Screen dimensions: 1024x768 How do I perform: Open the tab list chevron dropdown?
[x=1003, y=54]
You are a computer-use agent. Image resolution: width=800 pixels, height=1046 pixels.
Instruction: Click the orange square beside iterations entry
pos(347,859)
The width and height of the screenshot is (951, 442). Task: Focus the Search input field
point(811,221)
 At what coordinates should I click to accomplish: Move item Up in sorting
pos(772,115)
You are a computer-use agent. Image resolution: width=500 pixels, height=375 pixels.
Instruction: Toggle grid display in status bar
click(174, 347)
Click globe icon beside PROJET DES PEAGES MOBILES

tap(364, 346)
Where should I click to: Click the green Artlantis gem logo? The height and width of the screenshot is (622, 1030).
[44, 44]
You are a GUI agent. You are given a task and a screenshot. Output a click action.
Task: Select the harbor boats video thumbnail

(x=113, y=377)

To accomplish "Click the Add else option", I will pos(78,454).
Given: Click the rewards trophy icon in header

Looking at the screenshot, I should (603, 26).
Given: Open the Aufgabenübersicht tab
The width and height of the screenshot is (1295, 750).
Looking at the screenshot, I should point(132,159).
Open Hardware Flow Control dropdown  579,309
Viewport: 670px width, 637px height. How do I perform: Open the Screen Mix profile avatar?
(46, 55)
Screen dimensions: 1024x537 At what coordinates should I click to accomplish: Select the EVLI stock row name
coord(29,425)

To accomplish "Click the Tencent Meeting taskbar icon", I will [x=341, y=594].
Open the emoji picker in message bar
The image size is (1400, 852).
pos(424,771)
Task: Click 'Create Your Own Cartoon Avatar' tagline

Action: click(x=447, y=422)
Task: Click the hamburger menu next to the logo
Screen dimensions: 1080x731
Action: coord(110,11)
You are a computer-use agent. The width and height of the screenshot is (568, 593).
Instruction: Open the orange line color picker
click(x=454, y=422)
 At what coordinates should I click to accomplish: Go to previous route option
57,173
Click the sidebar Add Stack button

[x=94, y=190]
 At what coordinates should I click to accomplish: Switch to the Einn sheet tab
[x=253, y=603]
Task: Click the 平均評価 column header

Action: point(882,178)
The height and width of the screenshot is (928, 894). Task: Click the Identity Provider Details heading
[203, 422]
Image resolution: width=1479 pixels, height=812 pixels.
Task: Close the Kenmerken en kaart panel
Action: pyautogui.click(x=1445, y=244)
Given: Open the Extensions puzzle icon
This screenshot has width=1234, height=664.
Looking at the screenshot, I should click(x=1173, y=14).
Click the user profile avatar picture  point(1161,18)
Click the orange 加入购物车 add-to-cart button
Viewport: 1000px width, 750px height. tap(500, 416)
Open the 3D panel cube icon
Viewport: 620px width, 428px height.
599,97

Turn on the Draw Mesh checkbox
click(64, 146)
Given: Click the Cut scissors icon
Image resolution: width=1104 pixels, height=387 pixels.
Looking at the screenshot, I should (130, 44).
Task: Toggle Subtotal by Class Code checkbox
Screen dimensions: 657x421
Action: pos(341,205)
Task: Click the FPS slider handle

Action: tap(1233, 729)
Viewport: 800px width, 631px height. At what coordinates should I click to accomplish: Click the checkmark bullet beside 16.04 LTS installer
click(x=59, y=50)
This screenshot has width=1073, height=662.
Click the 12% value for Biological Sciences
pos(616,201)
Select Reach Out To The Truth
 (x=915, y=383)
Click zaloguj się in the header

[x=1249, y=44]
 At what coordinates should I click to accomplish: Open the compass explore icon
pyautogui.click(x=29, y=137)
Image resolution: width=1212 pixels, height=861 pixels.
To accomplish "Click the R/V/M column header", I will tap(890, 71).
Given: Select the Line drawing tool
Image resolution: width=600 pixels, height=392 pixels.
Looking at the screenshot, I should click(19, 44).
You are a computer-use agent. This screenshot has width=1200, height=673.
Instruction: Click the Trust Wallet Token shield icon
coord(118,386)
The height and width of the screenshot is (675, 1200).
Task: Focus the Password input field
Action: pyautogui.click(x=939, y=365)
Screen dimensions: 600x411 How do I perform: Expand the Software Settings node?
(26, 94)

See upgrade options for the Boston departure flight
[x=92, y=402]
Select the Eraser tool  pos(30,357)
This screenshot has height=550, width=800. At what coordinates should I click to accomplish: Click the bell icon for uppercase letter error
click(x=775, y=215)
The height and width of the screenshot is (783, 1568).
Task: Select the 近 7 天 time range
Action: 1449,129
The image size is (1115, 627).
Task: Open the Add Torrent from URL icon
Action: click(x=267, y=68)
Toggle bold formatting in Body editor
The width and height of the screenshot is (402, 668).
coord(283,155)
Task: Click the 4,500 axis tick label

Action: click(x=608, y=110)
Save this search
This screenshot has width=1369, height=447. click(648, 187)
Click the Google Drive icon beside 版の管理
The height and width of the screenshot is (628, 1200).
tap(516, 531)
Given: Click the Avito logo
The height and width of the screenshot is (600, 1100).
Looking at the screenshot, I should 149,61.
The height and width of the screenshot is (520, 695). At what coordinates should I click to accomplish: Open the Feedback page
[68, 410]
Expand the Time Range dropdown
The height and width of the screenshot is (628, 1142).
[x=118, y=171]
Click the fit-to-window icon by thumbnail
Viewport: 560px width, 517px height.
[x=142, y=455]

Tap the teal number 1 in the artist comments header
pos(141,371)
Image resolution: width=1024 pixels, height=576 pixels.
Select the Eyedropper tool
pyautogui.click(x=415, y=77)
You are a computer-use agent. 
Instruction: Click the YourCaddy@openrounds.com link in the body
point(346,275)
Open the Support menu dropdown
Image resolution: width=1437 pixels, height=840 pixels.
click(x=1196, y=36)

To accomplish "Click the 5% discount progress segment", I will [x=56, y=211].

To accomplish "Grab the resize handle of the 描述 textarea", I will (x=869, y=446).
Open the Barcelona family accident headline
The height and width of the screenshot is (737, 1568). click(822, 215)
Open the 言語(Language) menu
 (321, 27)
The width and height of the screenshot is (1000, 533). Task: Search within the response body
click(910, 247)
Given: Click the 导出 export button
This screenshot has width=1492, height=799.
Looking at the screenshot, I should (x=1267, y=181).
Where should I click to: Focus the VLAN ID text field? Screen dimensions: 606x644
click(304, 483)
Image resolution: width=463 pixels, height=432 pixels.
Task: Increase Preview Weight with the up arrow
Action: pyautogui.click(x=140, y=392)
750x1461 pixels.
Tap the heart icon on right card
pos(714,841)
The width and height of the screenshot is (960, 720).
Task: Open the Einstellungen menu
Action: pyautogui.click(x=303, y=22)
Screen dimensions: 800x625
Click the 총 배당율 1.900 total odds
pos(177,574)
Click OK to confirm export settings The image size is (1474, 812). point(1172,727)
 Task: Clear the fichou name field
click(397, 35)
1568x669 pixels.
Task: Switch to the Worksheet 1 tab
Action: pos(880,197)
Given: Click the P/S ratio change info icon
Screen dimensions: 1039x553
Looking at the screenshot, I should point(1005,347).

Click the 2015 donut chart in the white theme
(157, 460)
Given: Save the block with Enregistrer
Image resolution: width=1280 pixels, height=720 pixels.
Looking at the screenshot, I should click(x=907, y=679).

****

## TASK
Which lines in the data above contain "agent"? Show each one.

## EXERCISE ANSWER
You are a computer-use agent. Image resolution: width=800 pixels, height=1046 pixels.
You are a computer-use agent. Image resolution: width=500 pixels, height=375 pixels.
You are a GUI agent. You are given a task and a screenshot. Output a click action.
You are a computer-use agent. The width and height of the screenshot is (568, 593).
You are a computer-use agent. This screenshot has width=1200, height=673.
You are a computer-use agent. 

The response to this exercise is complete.